What lines in the entries below contain the word "governo"? Copy all of them.

======

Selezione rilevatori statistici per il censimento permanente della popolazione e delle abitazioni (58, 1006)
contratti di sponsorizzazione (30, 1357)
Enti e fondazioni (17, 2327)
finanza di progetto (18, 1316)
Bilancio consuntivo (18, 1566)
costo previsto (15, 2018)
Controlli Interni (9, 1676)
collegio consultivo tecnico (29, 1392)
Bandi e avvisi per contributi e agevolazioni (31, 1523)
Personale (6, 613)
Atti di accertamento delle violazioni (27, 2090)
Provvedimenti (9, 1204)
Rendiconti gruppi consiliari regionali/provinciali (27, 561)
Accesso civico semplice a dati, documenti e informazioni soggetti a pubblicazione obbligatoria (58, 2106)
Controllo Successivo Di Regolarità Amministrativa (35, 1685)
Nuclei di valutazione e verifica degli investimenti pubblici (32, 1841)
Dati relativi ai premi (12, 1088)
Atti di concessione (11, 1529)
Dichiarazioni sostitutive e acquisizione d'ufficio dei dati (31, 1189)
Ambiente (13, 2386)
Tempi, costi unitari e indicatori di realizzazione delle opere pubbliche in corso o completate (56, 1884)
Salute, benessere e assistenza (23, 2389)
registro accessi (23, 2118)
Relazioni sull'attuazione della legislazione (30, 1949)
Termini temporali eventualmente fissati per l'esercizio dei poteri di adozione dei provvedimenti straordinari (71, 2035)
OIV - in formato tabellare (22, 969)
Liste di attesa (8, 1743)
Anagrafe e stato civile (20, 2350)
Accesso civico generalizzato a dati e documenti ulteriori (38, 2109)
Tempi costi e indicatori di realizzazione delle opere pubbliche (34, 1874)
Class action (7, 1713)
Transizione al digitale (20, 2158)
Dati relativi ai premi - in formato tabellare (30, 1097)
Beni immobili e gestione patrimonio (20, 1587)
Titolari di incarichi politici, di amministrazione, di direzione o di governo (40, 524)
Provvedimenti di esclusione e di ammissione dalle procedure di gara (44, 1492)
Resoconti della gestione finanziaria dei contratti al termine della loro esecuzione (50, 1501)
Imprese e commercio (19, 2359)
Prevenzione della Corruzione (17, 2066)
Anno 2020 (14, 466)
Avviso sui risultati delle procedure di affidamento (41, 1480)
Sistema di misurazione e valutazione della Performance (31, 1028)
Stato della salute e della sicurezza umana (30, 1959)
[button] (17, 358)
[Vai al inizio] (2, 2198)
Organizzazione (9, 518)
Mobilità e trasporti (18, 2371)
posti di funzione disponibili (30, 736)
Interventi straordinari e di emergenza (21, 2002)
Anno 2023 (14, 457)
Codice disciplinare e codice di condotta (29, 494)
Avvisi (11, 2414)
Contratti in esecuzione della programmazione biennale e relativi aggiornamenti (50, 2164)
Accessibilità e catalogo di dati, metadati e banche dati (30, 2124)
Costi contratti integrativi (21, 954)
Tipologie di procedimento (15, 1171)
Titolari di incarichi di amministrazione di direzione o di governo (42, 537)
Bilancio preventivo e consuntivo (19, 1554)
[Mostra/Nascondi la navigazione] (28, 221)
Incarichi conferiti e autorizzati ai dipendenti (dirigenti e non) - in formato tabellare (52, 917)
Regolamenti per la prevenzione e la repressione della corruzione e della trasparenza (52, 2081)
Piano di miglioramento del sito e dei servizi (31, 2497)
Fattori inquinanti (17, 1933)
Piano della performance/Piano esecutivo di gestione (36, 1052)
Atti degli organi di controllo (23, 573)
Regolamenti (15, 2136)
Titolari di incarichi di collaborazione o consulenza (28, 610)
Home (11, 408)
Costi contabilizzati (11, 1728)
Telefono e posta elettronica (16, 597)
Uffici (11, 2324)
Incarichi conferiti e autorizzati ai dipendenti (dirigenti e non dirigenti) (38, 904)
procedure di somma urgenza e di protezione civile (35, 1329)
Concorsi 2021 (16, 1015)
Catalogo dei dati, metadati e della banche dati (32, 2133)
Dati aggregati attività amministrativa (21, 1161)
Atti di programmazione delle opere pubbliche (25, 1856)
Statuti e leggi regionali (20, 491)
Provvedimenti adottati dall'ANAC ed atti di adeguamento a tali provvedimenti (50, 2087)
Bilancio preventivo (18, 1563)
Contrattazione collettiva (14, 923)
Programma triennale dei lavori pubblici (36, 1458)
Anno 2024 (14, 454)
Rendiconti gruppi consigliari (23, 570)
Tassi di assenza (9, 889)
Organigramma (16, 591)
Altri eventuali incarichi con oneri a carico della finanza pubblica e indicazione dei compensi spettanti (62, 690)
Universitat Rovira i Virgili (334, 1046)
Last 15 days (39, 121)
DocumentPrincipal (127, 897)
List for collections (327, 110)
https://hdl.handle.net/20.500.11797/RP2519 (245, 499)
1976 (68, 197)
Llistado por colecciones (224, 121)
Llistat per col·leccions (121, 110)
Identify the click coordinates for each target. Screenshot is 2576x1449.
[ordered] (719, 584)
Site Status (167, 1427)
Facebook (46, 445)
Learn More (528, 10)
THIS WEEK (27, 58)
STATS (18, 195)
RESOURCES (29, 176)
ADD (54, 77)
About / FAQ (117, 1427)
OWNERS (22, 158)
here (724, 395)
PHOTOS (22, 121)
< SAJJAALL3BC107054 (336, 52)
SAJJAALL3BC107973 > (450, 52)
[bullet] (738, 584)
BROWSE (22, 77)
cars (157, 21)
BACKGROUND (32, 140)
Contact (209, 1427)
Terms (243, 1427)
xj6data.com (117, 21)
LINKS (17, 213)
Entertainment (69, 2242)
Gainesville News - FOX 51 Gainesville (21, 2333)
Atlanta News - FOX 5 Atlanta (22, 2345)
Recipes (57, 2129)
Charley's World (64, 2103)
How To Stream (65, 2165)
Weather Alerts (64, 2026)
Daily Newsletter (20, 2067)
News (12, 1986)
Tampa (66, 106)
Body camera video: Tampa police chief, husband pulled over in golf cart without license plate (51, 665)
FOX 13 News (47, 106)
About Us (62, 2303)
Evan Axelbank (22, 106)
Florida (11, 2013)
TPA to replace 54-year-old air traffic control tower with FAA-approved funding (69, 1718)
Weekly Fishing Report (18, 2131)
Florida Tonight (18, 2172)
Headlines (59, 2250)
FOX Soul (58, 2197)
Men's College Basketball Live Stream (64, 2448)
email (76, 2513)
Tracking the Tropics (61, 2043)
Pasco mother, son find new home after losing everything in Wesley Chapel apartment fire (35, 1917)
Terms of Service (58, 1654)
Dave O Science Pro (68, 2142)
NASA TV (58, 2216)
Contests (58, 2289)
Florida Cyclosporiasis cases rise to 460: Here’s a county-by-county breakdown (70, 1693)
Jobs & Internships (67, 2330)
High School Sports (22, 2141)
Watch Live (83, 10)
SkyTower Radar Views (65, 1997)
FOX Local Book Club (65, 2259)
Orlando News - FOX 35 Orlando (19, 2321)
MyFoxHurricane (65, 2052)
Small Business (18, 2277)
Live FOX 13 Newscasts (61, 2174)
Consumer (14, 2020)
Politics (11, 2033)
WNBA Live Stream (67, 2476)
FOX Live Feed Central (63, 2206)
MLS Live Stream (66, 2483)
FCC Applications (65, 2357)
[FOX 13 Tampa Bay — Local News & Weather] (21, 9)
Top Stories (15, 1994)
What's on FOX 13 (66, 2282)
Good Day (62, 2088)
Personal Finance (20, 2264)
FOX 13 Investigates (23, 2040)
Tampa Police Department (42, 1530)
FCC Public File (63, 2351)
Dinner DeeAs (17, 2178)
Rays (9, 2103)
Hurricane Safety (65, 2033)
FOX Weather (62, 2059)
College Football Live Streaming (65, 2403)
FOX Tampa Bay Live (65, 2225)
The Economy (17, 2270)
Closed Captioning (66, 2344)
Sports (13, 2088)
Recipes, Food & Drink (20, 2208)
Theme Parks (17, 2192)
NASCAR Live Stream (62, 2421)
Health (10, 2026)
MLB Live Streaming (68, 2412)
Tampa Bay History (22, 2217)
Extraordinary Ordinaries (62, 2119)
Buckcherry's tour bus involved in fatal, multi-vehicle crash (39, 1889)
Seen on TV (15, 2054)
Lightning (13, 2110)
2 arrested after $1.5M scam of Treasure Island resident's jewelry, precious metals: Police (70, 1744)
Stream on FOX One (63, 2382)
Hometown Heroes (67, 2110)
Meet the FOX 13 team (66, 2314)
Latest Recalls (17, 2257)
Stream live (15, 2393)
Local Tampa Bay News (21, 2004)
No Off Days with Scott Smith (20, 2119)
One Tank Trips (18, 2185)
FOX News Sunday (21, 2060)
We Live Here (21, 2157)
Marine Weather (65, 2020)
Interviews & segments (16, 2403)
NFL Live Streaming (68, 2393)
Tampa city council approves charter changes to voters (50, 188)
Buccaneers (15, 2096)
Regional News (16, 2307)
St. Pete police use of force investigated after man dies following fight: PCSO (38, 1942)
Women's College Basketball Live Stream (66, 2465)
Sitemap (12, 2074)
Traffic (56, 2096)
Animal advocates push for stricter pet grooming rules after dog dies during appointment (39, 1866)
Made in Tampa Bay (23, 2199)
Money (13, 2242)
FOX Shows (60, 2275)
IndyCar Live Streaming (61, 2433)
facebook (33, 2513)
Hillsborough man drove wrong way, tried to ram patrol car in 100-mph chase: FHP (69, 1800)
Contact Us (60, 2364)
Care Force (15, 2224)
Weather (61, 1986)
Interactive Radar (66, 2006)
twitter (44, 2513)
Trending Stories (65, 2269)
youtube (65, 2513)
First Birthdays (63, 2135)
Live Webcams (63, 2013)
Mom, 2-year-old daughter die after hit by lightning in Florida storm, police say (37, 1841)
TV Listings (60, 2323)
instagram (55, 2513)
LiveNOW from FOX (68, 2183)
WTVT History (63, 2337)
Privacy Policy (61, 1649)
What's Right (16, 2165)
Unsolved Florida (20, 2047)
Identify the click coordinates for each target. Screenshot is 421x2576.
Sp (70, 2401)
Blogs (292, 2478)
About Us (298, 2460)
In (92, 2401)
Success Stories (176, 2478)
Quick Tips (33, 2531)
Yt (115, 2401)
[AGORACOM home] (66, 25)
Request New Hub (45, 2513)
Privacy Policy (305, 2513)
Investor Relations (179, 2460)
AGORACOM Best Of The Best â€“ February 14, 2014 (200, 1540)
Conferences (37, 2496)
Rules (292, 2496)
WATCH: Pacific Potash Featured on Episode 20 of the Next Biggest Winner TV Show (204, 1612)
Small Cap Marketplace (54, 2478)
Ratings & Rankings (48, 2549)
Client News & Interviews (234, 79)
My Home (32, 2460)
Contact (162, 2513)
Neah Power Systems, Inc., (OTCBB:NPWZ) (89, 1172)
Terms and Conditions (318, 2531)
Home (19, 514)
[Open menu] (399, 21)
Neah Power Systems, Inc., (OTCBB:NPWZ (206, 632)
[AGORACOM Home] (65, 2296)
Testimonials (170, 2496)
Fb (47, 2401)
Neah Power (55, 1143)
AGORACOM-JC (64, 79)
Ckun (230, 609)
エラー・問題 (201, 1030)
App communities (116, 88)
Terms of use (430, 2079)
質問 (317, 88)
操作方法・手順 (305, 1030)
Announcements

======

=== ANSWER TO THIS PROBLEM ===
Titolari di incarichi politici, di amministrazione, di direzione o di governo (40, 524)
Titolari di incarichi di amministrazione di direzione o di governo (42, 537)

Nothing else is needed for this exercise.